◆ **AUFGABE A**
Welche Dinge liest man laut dem Text über Amy Winehouses Tod lustvoll? Zähle alle auf, in der Form, in der sie dort stehen.
◆ **AUFGABE B**
Beantworte die folgenden Fragen zum Text über Amy Winehouses Tod:
(i) Woran ist die junge Frau laut dem Anfang zugrunde gegangen?
(ii) Welchen Titel trägt der Beitrag von Herm?
(iii) Als was für eine Frau wird Amy Winehouse gewürdigt?
◆ **AUFGABE C**
Gib aus dem Text über Amy Winehouses Tod den Abschnitt von „Was bringt uns dazu, lustvoll“ bis einschließlich „Menschen zu empfinden?“ wortgetreu wieder.

Eine junge Frau ist gestorben. Zu Grunde gegangen an multipler Sucht, unter der voyeuristischen, sensationsgeilen Beobachtung der Gesellschaft. Da standen sie alle da und schauten zu, wie ein Mensch zerbrach.
Amy ist nicht gestorben, nein vielerorts konnte man dann diverse Versionen von die ist endlich abgekratzt hören. Und wenn man dem dann etwas entgegen setzte, bekam man ein aber das hat sie sich doch selbst zuzuschreiben. Ja, ach. Aber so ist das wohl, wenn man einmal diese Figur ist, der dann eine gesamte Öffentlichkeit beim langsamen Verenden zuschaut.
schreibt Herm in seinem hier dringend zur Lektüre empfohlenen Beitrag „Für Amy“
Es ist in den letzten Tagen viel zum Tode Amy Winehouses zu lesen gewesen. Und natürlich wird sie gewürdigt als eine Frau mit großer Stimme und großem Talent, die leider, leider, den Drogen verfallen ist und nun leider, leider so früh von uns ging und es war ja auch nicht und die Schlagzeilen, die sich so wenig auf die Musik bezogen.
Warum eigentlich nicht? Was bringt uns dazu, Geld zu bezahlen, damit Menschen bis in intimste Bereiche ausgespäht werden? Daß sie keine Sekunde Ruhe, Frieden, Privatheit haben?
Was bringt uns dazu, lustvoll von Fehltritten, Ausrutschern, Abstürzen, Verfall zu lesen?
Was ist es, das uns antreibt, Befriedigung am grundlegenden Scheitern anderer Menschen zu empfinden?
Was bringt uns dazu, jedes noch so kleine Detail erhaschen zu wollen, um beim öffentlichen Sterben eines Menschen aber auch ja nichts zu verpassen?

◆ **DATENAUSZUG**
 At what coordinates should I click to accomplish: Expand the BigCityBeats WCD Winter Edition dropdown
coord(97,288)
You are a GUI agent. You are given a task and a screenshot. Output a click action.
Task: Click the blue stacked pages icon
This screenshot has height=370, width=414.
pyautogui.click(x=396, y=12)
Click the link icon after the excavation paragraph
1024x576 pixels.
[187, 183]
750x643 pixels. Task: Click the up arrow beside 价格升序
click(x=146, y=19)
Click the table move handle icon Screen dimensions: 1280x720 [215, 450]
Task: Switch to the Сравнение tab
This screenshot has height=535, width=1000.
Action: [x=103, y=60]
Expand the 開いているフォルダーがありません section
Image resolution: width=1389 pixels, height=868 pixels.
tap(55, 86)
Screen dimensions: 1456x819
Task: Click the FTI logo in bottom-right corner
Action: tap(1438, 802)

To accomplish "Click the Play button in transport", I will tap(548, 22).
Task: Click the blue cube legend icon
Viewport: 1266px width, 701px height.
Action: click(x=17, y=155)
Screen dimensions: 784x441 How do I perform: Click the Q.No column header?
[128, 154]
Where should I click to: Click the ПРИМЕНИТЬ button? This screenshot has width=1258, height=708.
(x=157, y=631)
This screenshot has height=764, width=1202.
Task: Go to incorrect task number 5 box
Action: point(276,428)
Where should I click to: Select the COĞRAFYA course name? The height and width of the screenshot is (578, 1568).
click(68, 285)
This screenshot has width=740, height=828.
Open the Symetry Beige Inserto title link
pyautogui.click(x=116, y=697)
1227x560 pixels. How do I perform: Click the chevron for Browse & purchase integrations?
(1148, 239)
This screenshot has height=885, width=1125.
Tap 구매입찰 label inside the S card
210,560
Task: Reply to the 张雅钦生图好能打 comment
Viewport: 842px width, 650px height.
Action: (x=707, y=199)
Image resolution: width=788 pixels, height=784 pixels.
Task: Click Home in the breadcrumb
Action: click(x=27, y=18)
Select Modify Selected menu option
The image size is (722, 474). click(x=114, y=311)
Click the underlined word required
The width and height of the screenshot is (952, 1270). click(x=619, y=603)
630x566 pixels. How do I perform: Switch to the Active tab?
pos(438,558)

◆ **ANTWORT A**
Fehltritten, Ausrutschern, Abstürzen, Verfall

◆ **ANTWORT B**
(i) An multipler Sucht.
(ii) „Für Amy“.
(iii) Als eine Frau mit großer Stimme und großem Talent.

◆ **ANTWORT C**
Was bringt uns dazu, lustvoll von Fehltritten, Ausrutschern, Abstürzen, Verfall zu lesen?
Was ist es, das uns antreibt, Befriedigung am grundlegenden Scheitern anderer Menschen zu empfinden?